_WHAT IS EXPECTED_
Reprint every entry, character for character.

Saved entries:
[Start of section]

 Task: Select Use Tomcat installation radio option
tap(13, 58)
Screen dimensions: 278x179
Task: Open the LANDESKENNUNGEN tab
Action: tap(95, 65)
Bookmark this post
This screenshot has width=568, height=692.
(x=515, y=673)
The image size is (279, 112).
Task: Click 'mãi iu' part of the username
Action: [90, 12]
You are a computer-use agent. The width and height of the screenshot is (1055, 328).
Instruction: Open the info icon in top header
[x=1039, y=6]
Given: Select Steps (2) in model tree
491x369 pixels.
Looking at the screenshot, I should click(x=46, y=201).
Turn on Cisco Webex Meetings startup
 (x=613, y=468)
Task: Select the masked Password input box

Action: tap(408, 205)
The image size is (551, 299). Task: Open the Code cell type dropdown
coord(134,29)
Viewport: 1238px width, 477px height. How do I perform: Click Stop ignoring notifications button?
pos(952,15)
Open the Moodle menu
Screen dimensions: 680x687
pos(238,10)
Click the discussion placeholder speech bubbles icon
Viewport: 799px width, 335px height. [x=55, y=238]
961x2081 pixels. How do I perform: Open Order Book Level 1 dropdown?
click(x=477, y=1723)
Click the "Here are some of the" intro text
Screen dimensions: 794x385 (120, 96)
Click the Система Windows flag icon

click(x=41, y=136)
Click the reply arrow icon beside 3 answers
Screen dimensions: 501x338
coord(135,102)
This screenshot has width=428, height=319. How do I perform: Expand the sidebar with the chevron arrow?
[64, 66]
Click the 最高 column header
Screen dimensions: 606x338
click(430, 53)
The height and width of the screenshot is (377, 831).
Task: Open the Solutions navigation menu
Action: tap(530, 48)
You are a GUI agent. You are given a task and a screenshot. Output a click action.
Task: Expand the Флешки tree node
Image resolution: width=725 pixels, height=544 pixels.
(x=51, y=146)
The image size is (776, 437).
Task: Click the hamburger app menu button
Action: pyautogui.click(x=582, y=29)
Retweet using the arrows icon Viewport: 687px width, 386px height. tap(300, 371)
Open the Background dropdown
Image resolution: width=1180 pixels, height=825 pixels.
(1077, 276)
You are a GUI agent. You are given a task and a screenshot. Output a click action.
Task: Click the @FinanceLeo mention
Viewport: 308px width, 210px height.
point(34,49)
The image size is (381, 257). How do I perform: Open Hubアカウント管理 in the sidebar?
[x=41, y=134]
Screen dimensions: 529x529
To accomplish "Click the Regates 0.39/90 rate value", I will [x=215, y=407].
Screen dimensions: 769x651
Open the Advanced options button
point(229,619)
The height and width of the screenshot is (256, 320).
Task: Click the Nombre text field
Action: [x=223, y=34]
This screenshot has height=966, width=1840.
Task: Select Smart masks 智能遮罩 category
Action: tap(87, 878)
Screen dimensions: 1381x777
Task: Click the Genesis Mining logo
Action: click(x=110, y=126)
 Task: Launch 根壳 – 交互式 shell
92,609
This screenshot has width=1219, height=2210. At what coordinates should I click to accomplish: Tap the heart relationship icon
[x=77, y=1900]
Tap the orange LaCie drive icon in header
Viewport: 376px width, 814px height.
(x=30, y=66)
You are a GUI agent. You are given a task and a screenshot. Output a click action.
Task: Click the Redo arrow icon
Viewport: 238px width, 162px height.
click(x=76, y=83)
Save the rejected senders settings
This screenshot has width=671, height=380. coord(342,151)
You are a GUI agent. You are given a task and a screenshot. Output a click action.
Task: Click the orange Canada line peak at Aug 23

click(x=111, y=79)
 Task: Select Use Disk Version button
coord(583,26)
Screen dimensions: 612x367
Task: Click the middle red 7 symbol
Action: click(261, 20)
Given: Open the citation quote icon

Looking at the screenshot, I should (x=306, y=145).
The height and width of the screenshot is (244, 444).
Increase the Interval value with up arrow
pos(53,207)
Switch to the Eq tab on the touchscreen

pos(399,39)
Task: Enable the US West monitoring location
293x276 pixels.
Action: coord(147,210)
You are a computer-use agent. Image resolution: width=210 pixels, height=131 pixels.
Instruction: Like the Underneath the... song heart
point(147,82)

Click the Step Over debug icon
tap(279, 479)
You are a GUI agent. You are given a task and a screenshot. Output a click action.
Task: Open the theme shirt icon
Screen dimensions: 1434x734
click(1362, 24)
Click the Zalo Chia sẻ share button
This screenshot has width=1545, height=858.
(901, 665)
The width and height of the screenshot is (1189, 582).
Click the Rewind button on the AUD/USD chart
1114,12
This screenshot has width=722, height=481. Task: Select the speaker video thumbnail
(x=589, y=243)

[End of section]

_RESPONSE TO THIS EXERCISE_
 Task: Select Use Tomcat installation radio option
tap(13, 58)
Screen dimensions: 278x179
Task: Open the LANDESKENNUNGEN tab
Action: tap(95, 65)
Bookmark this post
This screenshot has width=568, height=692.
(x=515, y=673)
The image size is (279, 112).
Task: Click 'mãi iu' part of the username
Action: [90, 12]
You are a computer-use agent. The width and height of the screenshot is (1055, 328).
Instruction: Open the info icon in top header
[x=1039, y=6]
Given: Select Steps (2) in model tree
491x369 pixels.
Looking at the screenshot, I should click(x=46, y=201).
Turn on Cisco Webex Meetings startup
 (x=613, y=468)
Task: Select the masked Password input box

Action: tap(408, 205)
The image size is (551, 299). Task: Open the Code cell type dropdown
coord(134,29)
Viewport: 1238px width, 477px height. How do I perform: Click Stop ignoring notifications button?
pos(952,15)
Open the Moodle menu
Screen dimensions: 680x687
pos(238,10)
Click the discussion placeholder speech bubbles icon
Viewport: 799px width, 335px height. [x=55, y=238]
961x2081 pixels. How do I perform: Open Order Book Level 1 dropdown?
click(x=477, y=1723)
Click the "Here are some of the" intro text
Screen dimensions: 794x385 (120, 96)
Click the Система Windows flag icon

click(x=41, y=136)
Click the reply arrow icon beside 3 answers
Screen dimensions: 501x338
coord(135,102)
This screenshot has width=428, height=319. How do I perform: Expand the sidebar with the chevron arrow?
[64, 66]
Click the 最高 column header
Screen dimensions: 606x338
click(430, 53)
The height and width of the screenshot is (377, 831).
Task: Open the Solutions navigation menu
Action: tap(530, 48)
You are a GUI agent. You are given a task and a screenshot. Output a click action.
Task: Expand the Флешки tree node
Image resolution: width=725 pixels, height=544 pixels.
(x=51, y=146)
The image size is (776, 437).
Task: Click the hamburger app menu button
Action: pyautogui.click(x=582, y=29)
Retweet using the arrows icon Viewport: 687px width, 386px height. tap(300, 371)
Open the Background dropdown
Image resolution: width=1180 pixels, height=825 pixels.
(1077, 276)
You are a GUI agent. You are given a task and a screenshot. Output a click action.
Task: Click the @FinanceLeo mention
Viewport: 308px width, 210px height.
point(34,49)
The image size is (381, 257). How do I perform: Open Hubアカウント管理 in the sidebar?
[x=41, y=134]
Screen dimensions: 529x529
To accomplish "Click the Regates 0.39/90 rate value", I will [x=215, y=407].
Screen dimensions: 769x651
Open the Advanced options button
point(229,619)
The height and width of the screenshot is (256, 320).
Task: Click the Nombre text field
Action: [x=223, y=34]
This screenshot has height=966, width=1840.
Task: Select Smart masks 智能遮罩 category
Action: tap(87, 878)
Screen dimensions: 1381x777
Task: Click the Genesis Mining logo
Action: click(x=110, y=126)
 Task: Launch 根壳 – 交互式 shell
92,609
This screenshot has width=1219, height=2210. At what coordinates should I click to accomplish: Tap the heart relationship icon
[x=77, y=1900]
Tap the orange LaCie drive icon in header
Viewport: 376px width, 814px height.
(x=30, y=66)
You are a GUI agent. You are given a task and a screenshot. Output a click action.
Task: Click the Redo arrow icon
Viewport: 238px width, 162px height.
click(x=76, y=83)
Save the rejected senders settings
This screenshot has width=671, height=380. coord(342,151)
You are a GUI agent. You are given a task and a screenshot. Output a click action.
Task: Click the orange Canada line peak at Aug 23

click(x=111, y=79)
 Task: Select Use Disk Version button
coord(583,26)
Screen dimensions: 612x367
Task: Click the middle red 7 symbol
Action: click(261, 20)
Given: Open the citation quote icon

Looking at the screenshot, I should (x=306, y=145).
The height and width of the screenshot is (244, 444).
Increase the Interval value with up arrow
pos(53,207)
Switch to the Eq tab on the touchscreen

pos(399,39)
Task: Enable the US West monitoring location
293x276 pixels.
Action: coord(147,210)
You are a computer-use agent. Image resolution: width=210 pixels, height=131 pixels.
Instruction: Like the Underneath the... song heart
point(147,82)

Click the Step Over debug icon
tap(279, 479)
You are a GUI agent. You are given a task and a screenshot. Output a click action.
Task: Open the theme shirt icon
Screen dimensions: 1434x734
click(1362, 24)
Click the Zalo Chia sẻ share button
This screenshot has width=1545, height=858.
(901, 665)
The width and height of the screenshot is (1189, 582).
Click the Rewind button on the AUD/USD chart
1114,12
This screenshot has width=722, height=481. Task: Select the speaker video thumbnail
(x=589, y=243)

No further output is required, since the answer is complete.